§ **TASK INPUTS**

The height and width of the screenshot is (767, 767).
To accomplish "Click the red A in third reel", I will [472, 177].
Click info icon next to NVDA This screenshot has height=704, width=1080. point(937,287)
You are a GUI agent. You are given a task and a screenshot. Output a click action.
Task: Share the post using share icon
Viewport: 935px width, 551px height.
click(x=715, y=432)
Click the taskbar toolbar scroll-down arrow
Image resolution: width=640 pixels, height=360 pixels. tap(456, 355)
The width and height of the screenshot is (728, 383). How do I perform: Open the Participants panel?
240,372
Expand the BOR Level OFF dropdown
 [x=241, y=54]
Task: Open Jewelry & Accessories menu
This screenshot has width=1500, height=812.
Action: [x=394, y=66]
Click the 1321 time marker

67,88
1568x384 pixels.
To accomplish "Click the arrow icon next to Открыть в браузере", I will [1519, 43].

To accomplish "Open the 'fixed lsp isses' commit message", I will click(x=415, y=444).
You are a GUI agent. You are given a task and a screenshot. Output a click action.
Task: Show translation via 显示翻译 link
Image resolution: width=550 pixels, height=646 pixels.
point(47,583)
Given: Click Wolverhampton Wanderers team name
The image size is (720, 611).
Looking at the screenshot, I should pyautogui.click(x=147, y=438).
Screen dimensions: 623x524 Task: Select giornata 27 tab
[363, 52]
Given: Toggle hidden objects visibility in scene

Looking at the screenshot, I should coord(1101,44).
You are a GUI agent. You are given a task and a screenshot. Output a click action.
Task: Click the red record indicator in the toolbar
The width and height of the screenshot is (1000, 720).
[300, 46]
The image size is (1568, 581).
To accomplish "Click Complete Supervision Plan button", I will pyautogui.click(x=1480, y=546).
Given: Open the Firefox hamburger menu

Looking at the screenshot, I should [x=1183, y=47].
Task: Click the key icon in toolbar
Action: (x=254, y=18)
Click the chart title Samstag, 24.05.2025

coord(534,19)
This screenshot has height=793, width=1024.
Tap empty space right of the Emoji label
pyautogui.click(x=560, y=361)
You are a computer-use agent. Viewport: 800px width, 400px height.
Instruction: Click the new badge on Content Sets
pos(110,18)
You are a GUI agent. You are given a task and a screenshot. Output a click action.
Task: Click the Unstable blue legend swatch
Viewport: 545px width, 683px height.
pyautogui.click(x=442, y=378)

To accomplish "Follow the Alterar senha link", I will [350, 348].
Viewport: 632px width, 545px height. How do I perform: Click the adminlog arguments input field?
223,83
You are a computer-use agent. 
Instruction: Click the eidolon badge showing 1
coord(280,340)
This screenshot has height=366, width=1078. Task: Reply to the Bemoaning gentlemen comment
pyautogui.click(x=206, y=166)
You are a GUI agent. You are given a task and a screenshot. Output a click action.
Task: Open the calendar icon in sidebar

§ **TASK TO COMPLETE**
Repeat all the material above, matching every character.

§ **RESULT OF THE EXERCISE**
The height and width of the screenshot is (767, 767).
To accomplish "Click the red A in third reel", I will [472, 177].
Click info icon next to NVDA This screenshot has height=704, width=1080. point(937,287)
You are a GUI agent. You are given a task and a screenshot. Output a click action.
Task: Share the post using share icon
Viewport: 935px width, 551px height.
click(x=715, y=432)
Click the taskbar toolbar scroll-down arrow
Image resolution: width=640 pixels, height=360 pixels. tap(456, 355)
The width and height of the screenshot is (728, 383). How do I perform: Open the Participants panel?
240,372
Expand the BOR Level OFF dropdown
 [x=241, y=54]
Task: Open Jewelry & Accessories menu
This screenshot has width=1500, height=812.
Action: [x=394, y=66]
Click the 1321 time marker

67,88
1568x384 pixels.
To accomplish "Click the arrow icon next to Открыть в браузере", I will [1519, 43].

To accomplish "Open the 'fixed lsp isses' commit message", I will click(x=415, y=444).
You are a GUI agent. You are given a task and a screenshot. Output a click action.
Task: Show translation via 显示翻译 link
Image resolution: width=550 pixels, height=646 pixels.
point(47,583)
Given: Click Wolverhampton Wanderers team name
The image size is (720, 611).
Looking at the screenshot, I should pyautogui.click(x=147, y=438).
Screen dimensions: 623x524 Task: Select giornata 27 tab
[363, 52]
Given: Toggle hidden objects visibility in scene

Looking at the screenshot, I should coord(1101,44).
You are a GUI agent. You are given a task and a screenshot. Output a click action.
Task: Click the red record indicator in the toolbar
The width and height of the screenshot is (1000, 720).
[300, 46]
The image size is (1568, 581).
To accomplish "Click Complete Supervision Plan button", I will pyautogui.click(x=1480, y=546).
Given: Open the Firefox hamburger menu

Looking at the screenshot, I should [x=1183, y=47].
Task: Click the key icon in toolbar
Action: (x=254, y=18)
Click the chart title Samstag, 24.05.2025

coord(534,19)
This screenshot has height=793, width=1024.
Tap empty space right of the Emoji label
pyautogui.click(x=560, y=361)
You are a computer-use agent. Viewport: 800px width, 400px height.
Instruction: Click the new badge on Content Sets
pos(110,18)
You are a GUI agent. You are given a task and a screenshot. Output a click action.
Task: Click the Unstable blue legend swatch
Viewport: 545px width, 683px height.
pyautogui.click(x=442, y=378)

To accomplish "Follow the Alterar senha link", I will [350, 348].
Viewport: 632px width, 545px height. How do I perform: Click the adminlog arguments input field?
223,83
You are a computer-use agent. 
Instruction: Click the eidolon badge showing 1
coord(280,340)
This screenshot has height=366, width=1078. Task: Reply to the Bemoaning gentlemen comment
pyautogui.click(x=206, y=166)
You are a GUI agent. You are given a task and a screenshot. Output a click action.
Task: Open the calendar icon in sidebar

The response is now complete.